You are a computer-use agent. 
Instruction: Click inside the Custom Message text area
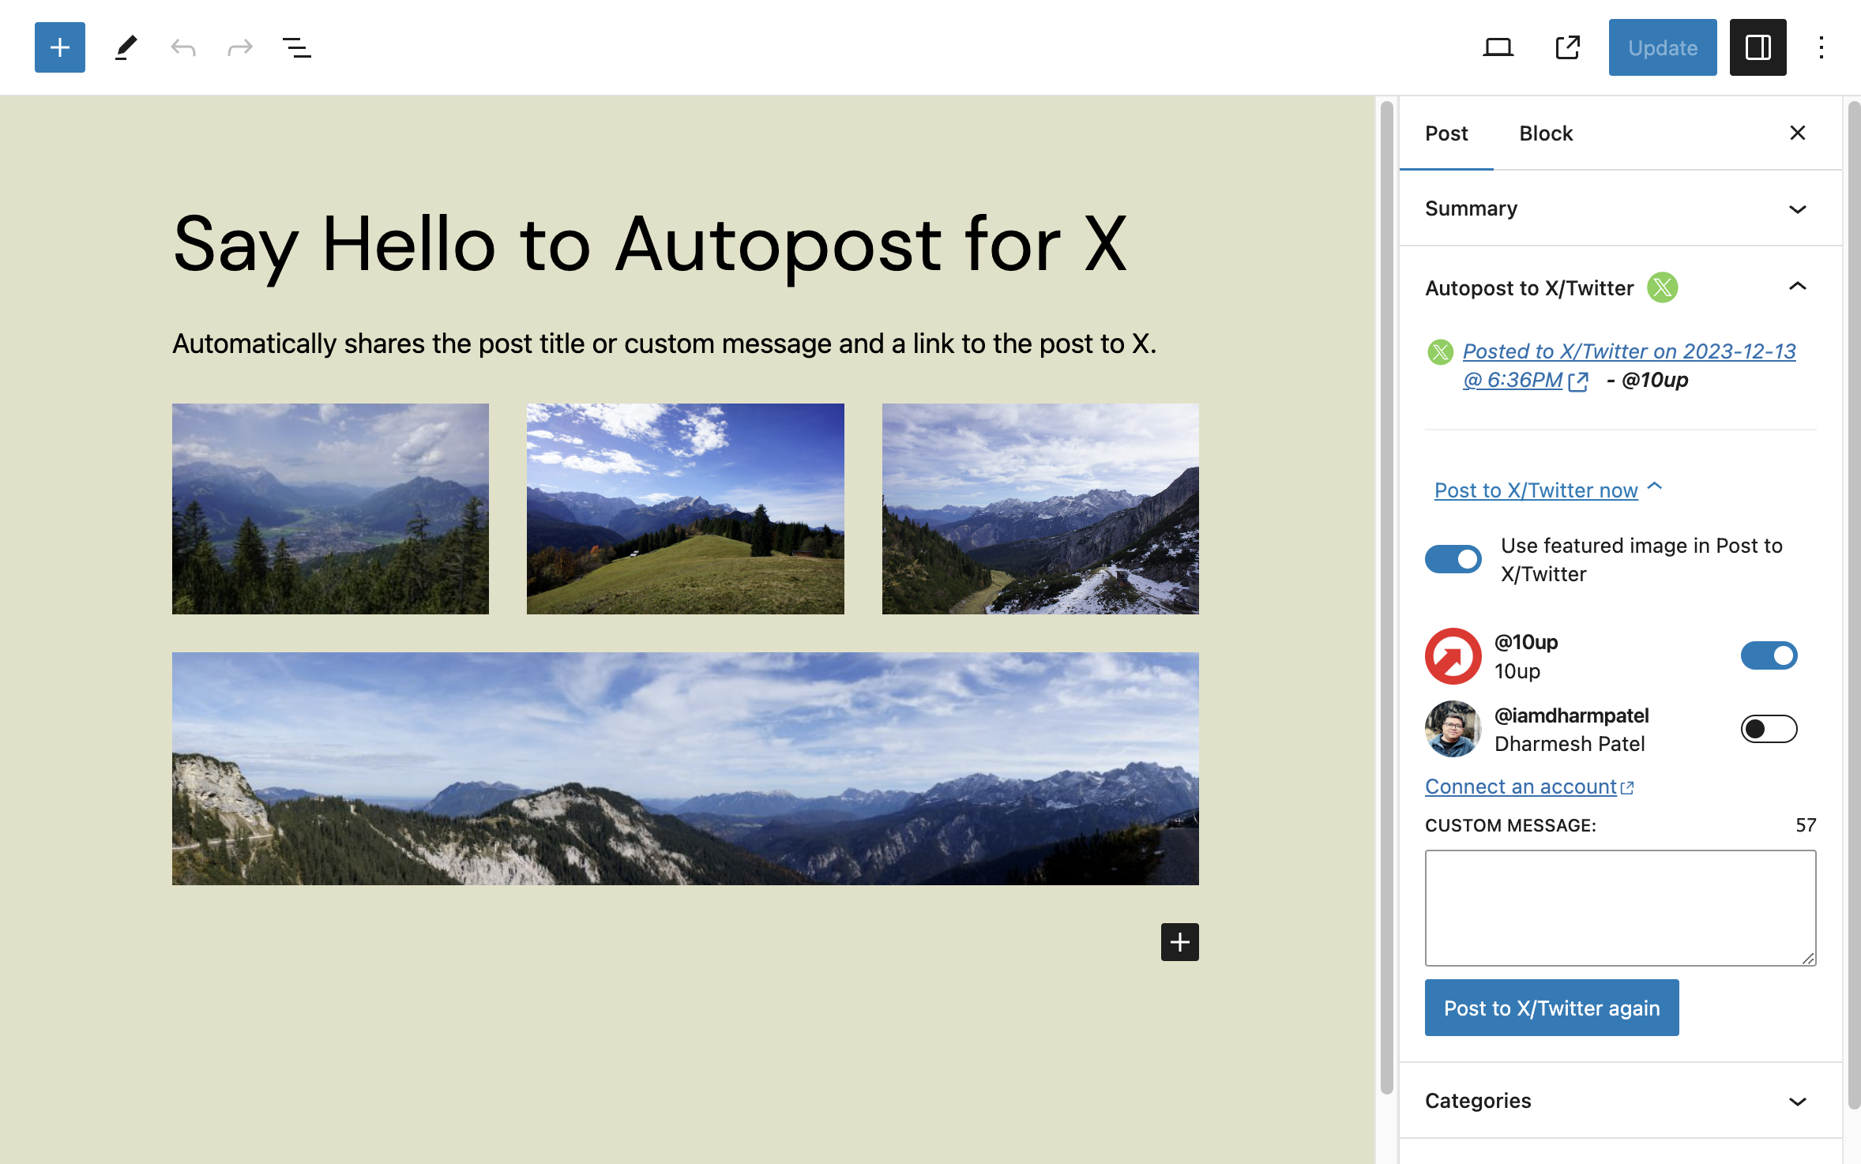1619,907
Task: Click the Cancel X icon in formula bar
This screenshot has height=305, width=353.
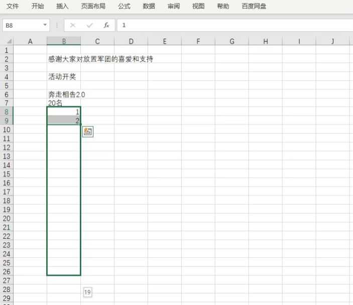Action: click(x=73, y=25)
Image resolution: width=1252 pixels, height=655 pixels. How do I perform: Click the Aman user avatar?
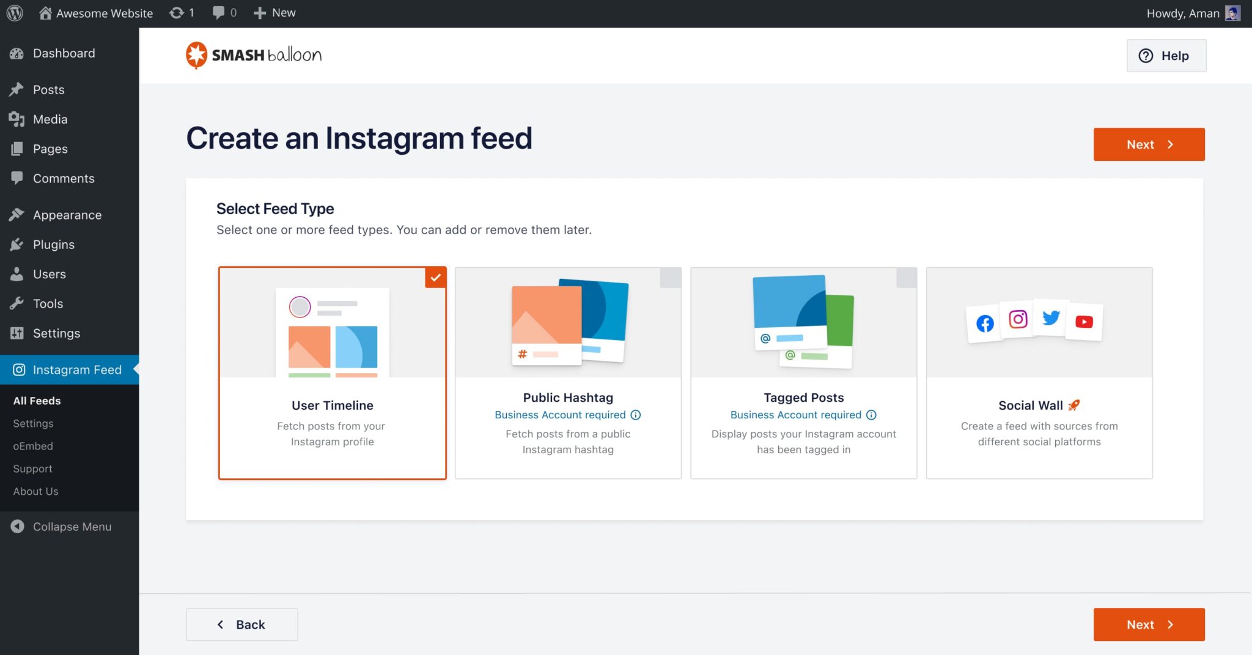[x=1233, y=13]
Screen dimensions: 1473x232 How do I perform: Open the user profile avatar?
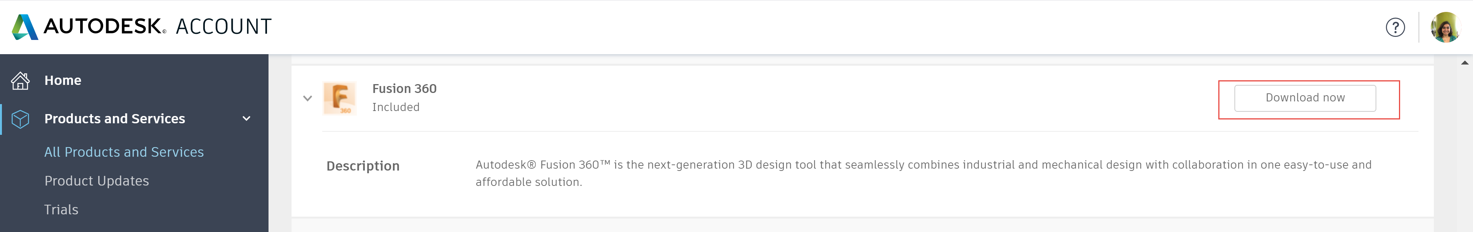click(1444, 27)
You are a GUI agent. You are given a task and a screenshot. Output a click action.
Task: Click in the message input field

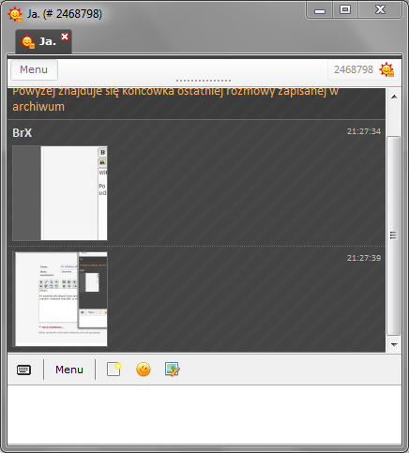click(205, 415)
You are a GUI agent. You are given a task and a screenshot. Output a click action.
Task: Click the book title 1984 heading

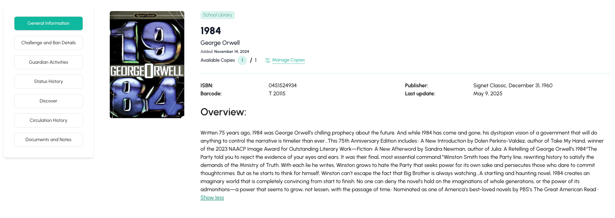(211, 31)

++++++++++++++++++++

Copy the entries above word for word, leaving out the pictures.

You are a computer-use agent. 
Instruction: Click inside the Custom Message text area
1619,907
Task: Click the Cancel X icon in formula bar
This screenshot has height=305, width=353.
Action: click(x=73, y=25)
Image resolution: width=1252 pixels, height=655 pixels. How do I perform: Click the Aman user avatar?
[x=1233, y=13]
Screen dimensions: 1473x232 How do I perform: Open the user profile avatar?
click(1444, 27)
You are a GUI agent. You are given a task and a screenshot. Output a click action.
Task: Click in the message input field

click(205, 415)
You are a GUI agent. You are given a task and a screenshot. Output a click action.
Task: Click the book title 1984 heading

(211, 31)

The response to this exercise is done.